Immune-system-on-a-chip could speed up future vaccine development

The immune system is incredibly complex, but a new breakthrough could help scientists unravel more of its secrets. Researchers at Harvard’s Wyss Institute have created a more accurate model of the human immune system in a microfluidic chip, providing a better platform to study how immune cells respond to vaccines and pathogens.

In recent years, scientists have developed a way to model organs and other body tissues in microfluidic chips, which provide a much closer comparison. These “organs-on-chips” have so far included hearts, lungs, intestines, kidneys, spleens, corneas, teeth and placentas, and now the Wyss researchers have added the immune system to the list.

The researchers cultured human B and T cells inside a microfluidic device, which is designed to mimic the physical conditions these immune cells would encounter when they reach an organ.
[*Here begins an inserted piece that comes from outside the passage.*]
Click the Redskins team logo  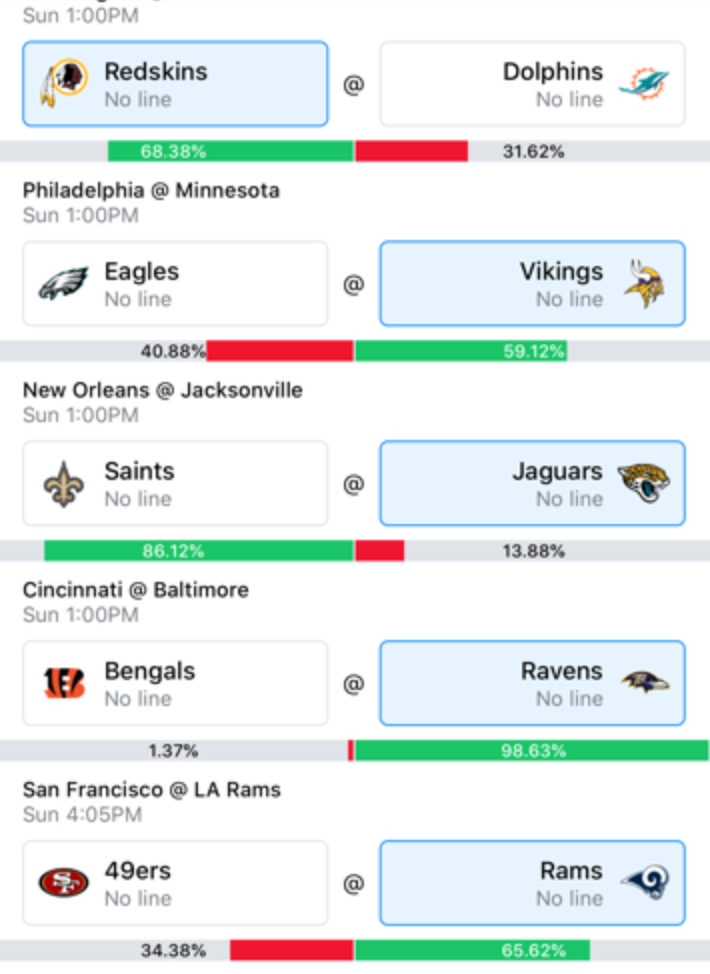point(64,83)
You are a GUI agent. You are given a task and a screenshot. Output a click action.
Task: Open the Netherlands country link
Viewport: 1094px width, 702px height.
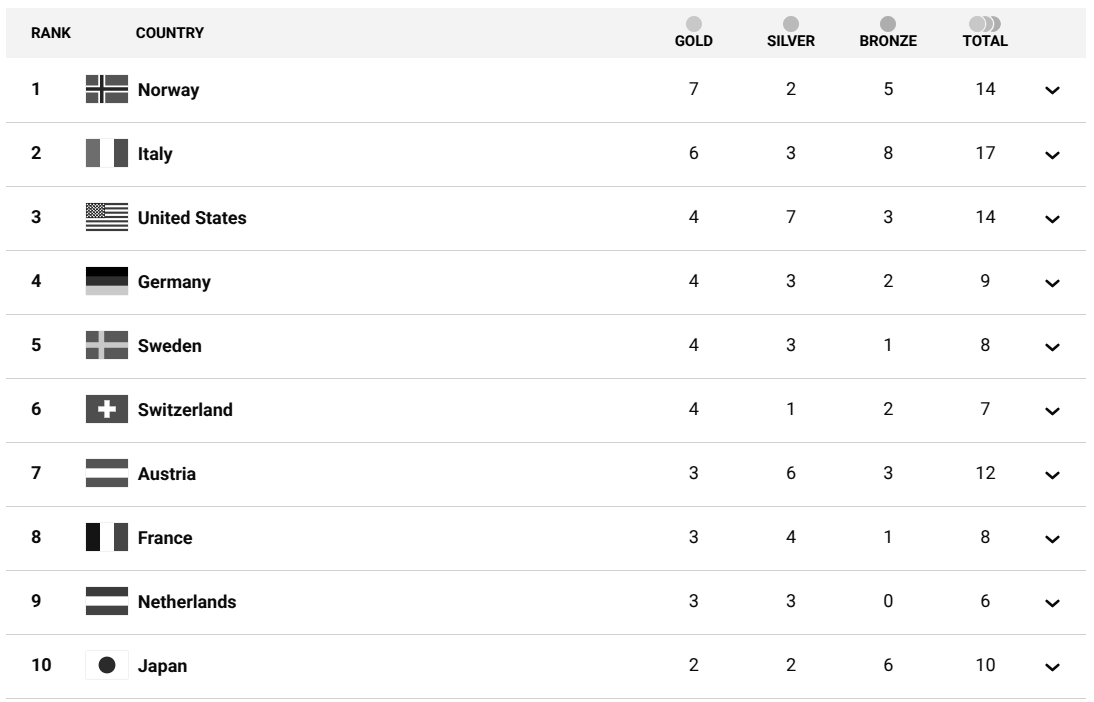[187, 602]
Next, the researchers investigated how this immune-system-on-a-chip would respond to vaccination, to check if it was a close approximation of what happens in living humans. The team added dendritic cells, which help produce antigens by presenting fragments of pathogens to the lymph nodes.

The team vaccinated these microfluidic systems against the H5N1 flu strain, and sure enough the vaccinated LF chips produced far more plasma cells and flu antibodies than those grown in the usual flat cell cultures. Similar results were seen when the team repeated the experiment with commercially available flu vaccines. The levels of several cytokines were found to be similar to those in humans who received the vaccine.

This indicates that these microfluidic LF chips are a close match to the real thing, meaning they could be a much better analog for future research into the immune system and drug development.